Nextomics / NextDenovo

Fast and accurate de novo assembler for long reads
GNU General Public License v3.0
369 stars 53 forks source link

nextgraph, could it run with multi thread? #52

Closed fangdm closed 4 years ago

fangdm commented 4 years ago

Hi, Dr. Hu, thanks for your excellent work at NextDenovo. Now, i had a genome with about 10Gb genome size, and had finished the other steps except for nextgraph (NextDenovo version: NextDenovo-v2.2-beta.0) , successfully. But it was very slow for running nextgraph, it's been 24 hours, and only showed "Initialize graph and reading...", So, could it run with multi thread?
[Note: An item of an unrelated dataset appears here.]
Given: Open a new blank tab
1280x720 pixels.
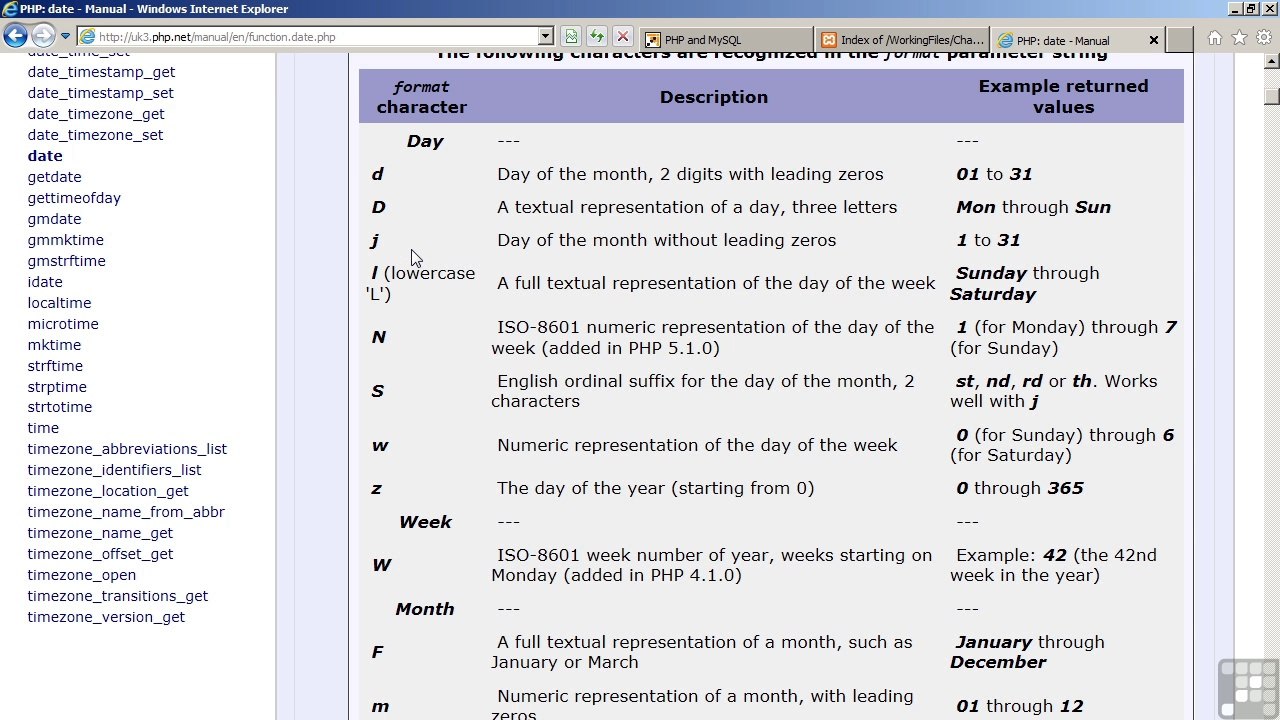Looking at the screenshot, I should [x=1180, y=40].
I didn't find any parameters for that, or some other ways speed up ?

Thank you.

moold commented 4 years ago

Hi, Nextgraph does not contain the multi-thread function, becasue the bottleneck is IO and the multi-thread function may not speed up, you can check the the total size of input ovl files? But in general, it should not take 24 hours for a 10g genome.
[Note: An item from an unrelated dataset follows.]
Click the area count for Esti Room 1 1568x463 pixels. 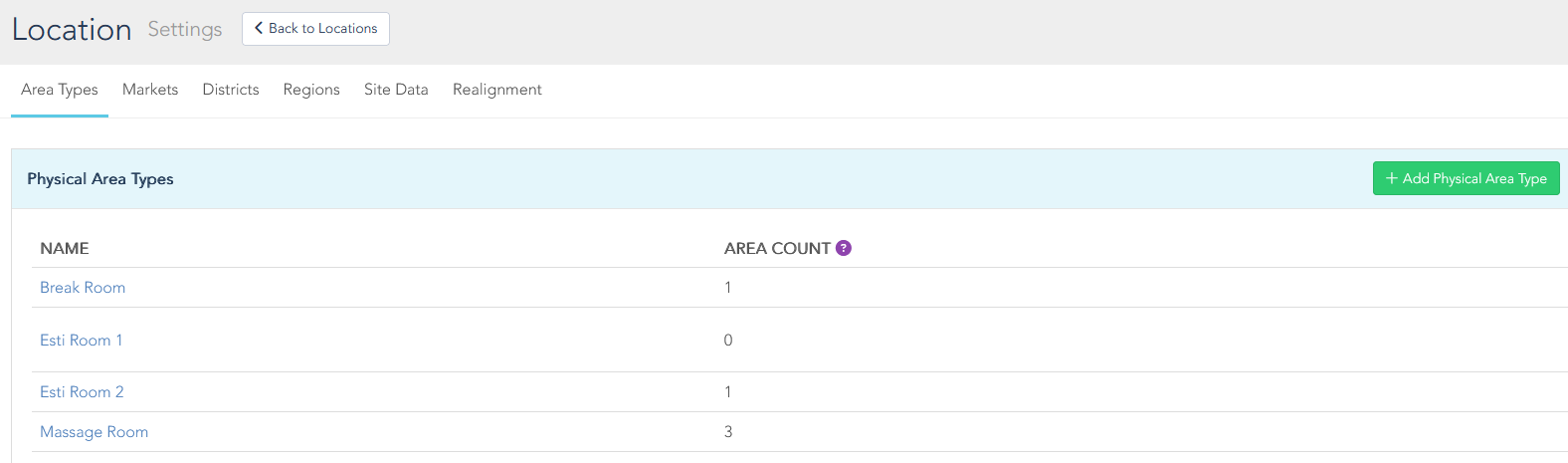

fangdm commented 4 years ago

Thank you. I had checked, but there were no warning errors or empty files. I'm going to wait a more time, Another questions:
1) For this big genome, ~120x raw data of PacBio, how much memory do i need to run nextgraph? 2) I see the previous issues about NextDenovo: https://github.com/Nextomics/NextDenovo/issues/31 For the lastest version, can it assemble a larger genome with genome size more than 3.5g? For our tasks with "qsub", the maximum memory can be up to 3T, Is it enough to finish the assembly?

Thank you very much.

moold commented 4 years ago

Hi,

  1. NextGraph may require 100-200Gb or even less, depending on the total size of the input ovl file (not equal to the file size).
  2. 3T is enough, but the released version does not support assembly for genome size > 3.5GB. You can try to use wtdbg, smrtdenovo, miniasm, fly or other tools to assemble with corrected reads generated by NextDenovo (use correction_options = -b ), which usually produce a better result than using raw reads.
fangdm commented 4 years ago

So bad, we have no extra money for the company. Could you release us a version for the big genome? ha ha. I had tried wtdbg and miniasm, the assembled N50 was not good.

Thank you.

moold commented 4 years ago

Have you tried other assemblers with reads corrected by NextDenovo (with option:correction_options = -b )? I am sorry and I do not have permission to send the unlimited version to you and you can ask our support team for help.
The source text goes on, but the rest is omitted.